SPECTRO-TEMPORAL FEATURES OF VOWEL SEGMENTS

Rob van Son

SPECTRO-TEMPORAL FEATURES OF VOWEL SEGMENTS

Note: This thesis was originally written in Microsoft Word 5 on the Macintosh. Later, I found out that the original word files could not be reliably converted to PDF anymore. Several placeholders for figures were lost and some figures and tables overlap. Moreover, some symbols in formulas were lost too. Therefore, in addition to losing figures and tables, the page numbering is off. Together with the endless problems I had keeping formatting and page numbering "alive" when I could least afford the lost time, it might not come as a surprise that I will not recommend any version of Microsoft Office for writing a PhD thesis. For your information, I have switched to LaTeX for anything more complex than a personal letter.

Summary

In this thesis we have investigated several aspects of the spectro-temporal structure of vowel segments, both concerning vowel production as well as vowel perception. Chapter 1 contains a summary of current models on vowel production and perception. Models of vowel pronunciation try to explain why vowel realizations vary so much in natural speech. It is known that vowel production is influenced in highly systematic ways by context, stress, and speaking style (among others). The classical explanation is that of the target-undershoot model. This model states that vowel articulation is limited by the speed of the articulators (e.g., jaw, tongue, lips). Each vowel has a unique target-position for each of the articulators which will produce the ideal, or canonical, realization of that vowel. When vowel realizations are very long, there is ample time for the different articulators to reach their respective target positions. However, when vowel duration is short and the context forces the articulators to cover relatively large distances, there is not enough time and the articulators are stopped short of their targets. The resulting vowel realizations show "undershoot" in their articulatory movements as well as in the resulting formant frequencies, hence the name of the model: target-undershoot.

The classical quantitative study of Lindblom (1963) on the relation between vowel duration and formant-undershoot is discussed in depth. It showed that formant-undershoot increased exponentially with a decrease in vowel duration. However, subsequent studies gave ambiguous results. Some studies did find clear evidence for articulatory- and formantundershoot. Others showed that there were numerous cases were no relation between vowel duration and target-undershoot could be found. Especially, changes in stress and speaking style could bring about changes in duration that were not accompanied by changes in target-undershoot. In our opinion, these conflicting results can be explained by assuming that target-undershoot is planned by the speaker. In this view, the undershoot serves a purpose that depends on factors like context, prosody, and speaking style. From this it follows that, irrespective of vowel duration, the undershoot itself should not change if the purpose of the undershoot does not change and vice versa.

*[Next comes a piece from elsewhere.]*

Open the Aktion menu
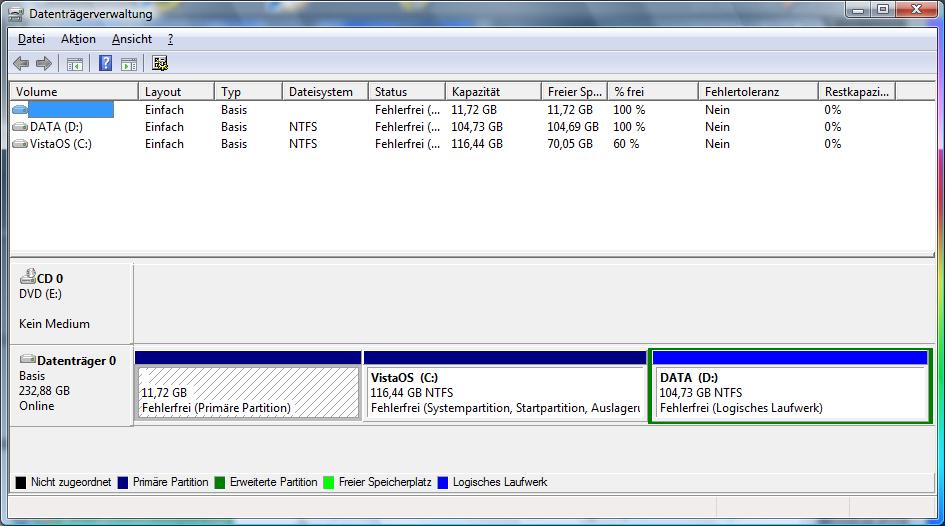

Considering the conflicting reports in the literature, it seems that any test of the target-undershoot model should introduce changes in vowel duration without changing stress, speaking style, or other prosodic factors that were known to cause ambiguous results. In this study, we settled for changes in speaking rate. A long, meaningful text, read at a normal and at a fast rate, would induce a speaker to use the same stress assignments and the same "style" of speaking, irrespective of reading speed. At the same time, a difference in speaking rate would change the duration of all the vowels. In this study (chapters 2-4), we used all realizations of seven different vowels and some realizations of the schwa (/´/). If vowel duration could control formant-undershoot all by itself, then an increase in speaking rate should induce an increase in undershoot. However, if formant-undershoot is planned, then a change in speaking rate should not necessarily result in a change in formant-undershoot.